Two alumni win National Jewish Book Awards
Two Brandeis alumni won 2011 National Jewish Book Awards, and two other Brandeis alumni were honored as finalists, in a contest sponsored by The Jewish Book Council, which announced the results in a Jan. 10 press release.
The National Jewish Book Awards "recognize[s] outstanding books of Jewish interest" in 14 categories and is in its 61st year, according to the press release.
Jonathan Krasner '88 Ph.D. '02 won the American Jewish Studies Celebrate 350 Award, for The Benderly Boys and American Jewish Education, which is about the modernization of Jewish education in the early 20th century. Deborah Dash Moore '67, co-editor of Gender and Jewish History, won the Anthologies and Collections award.

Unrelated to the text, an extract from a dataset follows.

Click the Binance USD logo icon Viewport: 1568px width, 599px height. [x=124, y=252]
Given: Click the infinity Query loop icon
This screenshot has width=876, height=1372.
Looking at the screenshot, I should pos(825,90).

Krasner said in an interview with the Justice that his motivation for writing his book was dissertation work with Prof. Jonathan Sarna (NEJS). His dissertation concerned the textbooks used in Jewish religious schools, which led him to become interested in the textbooks' authors and Jewish education in general.
Krasner was likewise inspired by a meeting with the centenarian Jewish educator Sam Dinin. "I realized that if I didn't tell the story, and I didn't think anybody else was going to, and many of these individuals like him had made a really big contribution to American Jewish life and their story had kind of been forgotten, so I wanted to tell it," he said.
Krasner said that there was a lot to learn "about American Jewish identity from looking at education because how parents decide to educate their kids can tell us a lot about what they think is important in terms of Jewish life and what they think is less important."
Krasner, whose book The Benderly Boys and American Jewish Education was recently published by Brandeis University Press, is currently an assistant professor of American Jewish history at Hebrew Union College—Jewish Institute of Religion in Cincinnati and has an Ed.M. from Harvard University. He served as the editor in chief of the Justice during his senior year as an undergrad at Brandeis.
Moore stated that her friend and colleague, the late Yale Historian and activist Paula Hyman, was her motivation for creating a collection of original essays on Jewish feminist history and scholarship. Moore and Hyman were graduate students together studying Jewish History at Columbia University and co-editors of Jewish Women in America: An Historical Encyclopedia.
When asked to highlight one essay from Gender and Jewish History, Moore chose one about Margaret Sanger's decision to open the first American birth control clinic in the Jewish neighborhood of Brownsville in Brooklyn, N.Y. in 1916, because married Jewish women were more accepting of birth control.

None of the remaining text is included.